My dang thermo started wailing again, ripping
attention away from Ash’s crowd. I yanked the black plastic case
out my bag, clicked it open, and removed the hypospray gun.
Pin-dropping silence as everyone gawked at the zombie. Just
frigging awesome. I drew a vial out from plush cushion, snapped it
into place on the gun and pressed the nozzle to undead flesh.

I pulled the trigger. A faint whoosh and the
fresh nanites were injected hypodermically.

I didn’t feel a thing.

Thirty seconds went by, no sounds but the
beeping of my thermo. Then, slowly, the digital readout climbed
from 61 degrees up to 68. Safe again. Good thing too; I’d hate to
have to go toes up in front of the entire school. The worst part
would be the fact that the nanites in my brain would continue
firing neurons and synapses long after rigor mortis. I would, in
effect, be able to watch myself die.

I raised my hands to the slack-jawed gawkers.
“It’s all right. I’ll die to live another day.” No one laughed. I
thought it was pretty funny. Through my teeth I whispered to Ash,
“Help me out here?”

He placed his hand on Damien’s arm and looked
up at him. “I did not Mesmerize Mrs. Deem. She is smart enough to
concede her opinion to a point well made. The man who ran
Mythcorp—” a collective gasp “—was misguided. Overly ambitious. But
Mythcorp’s premise, to bring to life our greatest tales of fantasy,
to provide the world with a meta-human policing force, and to
replace lost love ones with clones, was sound and noble, and
something worth doing. It is still worth doing.”


Dat’s cool,” Damien shrugged. He
seemed ready to take off. Something brought him up
short.


What’s going on here?” Wes Dodds
asked. His head swiveled from Ash to Damien.


Nothing’s up,
sir
,” Damien said. He started to walk away. Wes
grabbed him by the arm. Damien stopped, his eyes slowly going from
the uninvited hand on his shoulder, up to the blank face of Wes.
“You want to let go of me.”

Wes paused before releasing Damien. As he was
walking away, I noticed Damien fingering something in the pocket of
his black cargo jeans; his smokes, most likely. At the edge of the
crowd he shoved passed Morgan, who turned, spoke to Damien, and
then followed the beefcake down the hall to the bathrooms. Probably
to shoot up or do lines.

Wes had turned his attention to Ash now.
Leaning down to meet the Morai face to face, he scowled. “What’s
going on here? And don’t lie.”


Nothing sir,” Ash sounded innocent as
always. “Just clearing something up for Damien.”

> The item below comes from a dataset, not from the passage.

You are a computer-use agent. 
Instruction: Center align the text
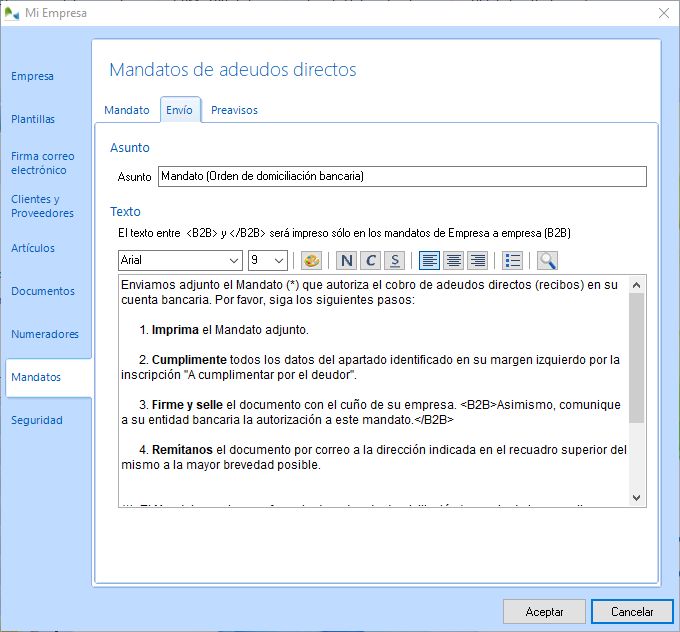pyautogui.click(x=454, y=260)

With maybe 60-70 people around us, and with
the Iconocop staring down the Morai, I was glad for once that I
couldn’t sense heat. It must’ve been 85 degrees.

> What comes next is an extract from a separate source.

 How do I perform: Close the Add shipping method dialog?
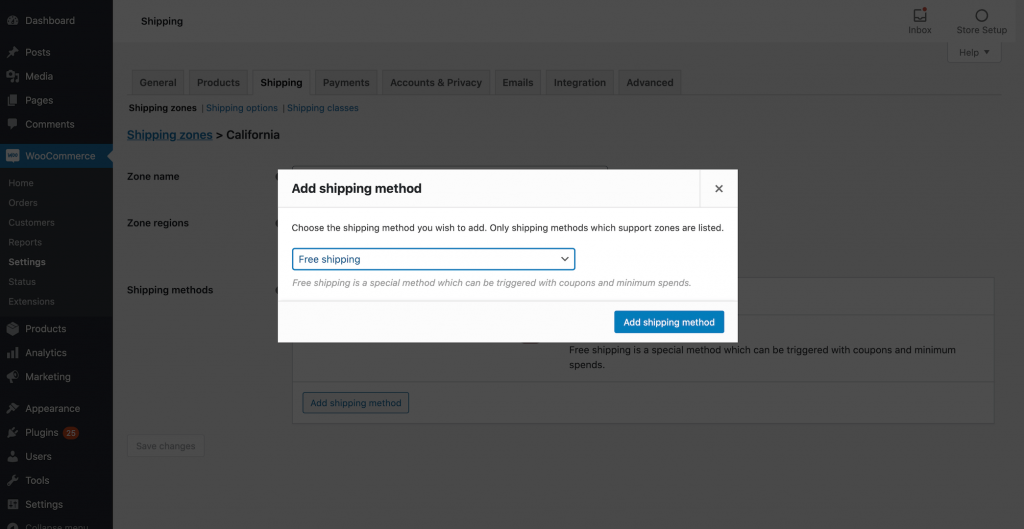pos(718,188)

Ash staring down Wes. Something had to give.
I was packing up my hypo-gun when it gave.


Drop your eyes, Morai.” Wes’s lips
barely moved as he spoke. “Drop them now. You will not pull your
voodoo on me.”

Ash looked away, his gift no doubt blocked by
Wes’s shades. But he also made the mistake of saying, “I would not
presume, Mister Dodds.” Ash barely had time to finish his lie
before the Iconocop grabbed his shoulders, wrenched him around and
started dragging him through the crowd of yahoos.


Don’t you all have classes to get to?”
he growled, sending everyone skittering away.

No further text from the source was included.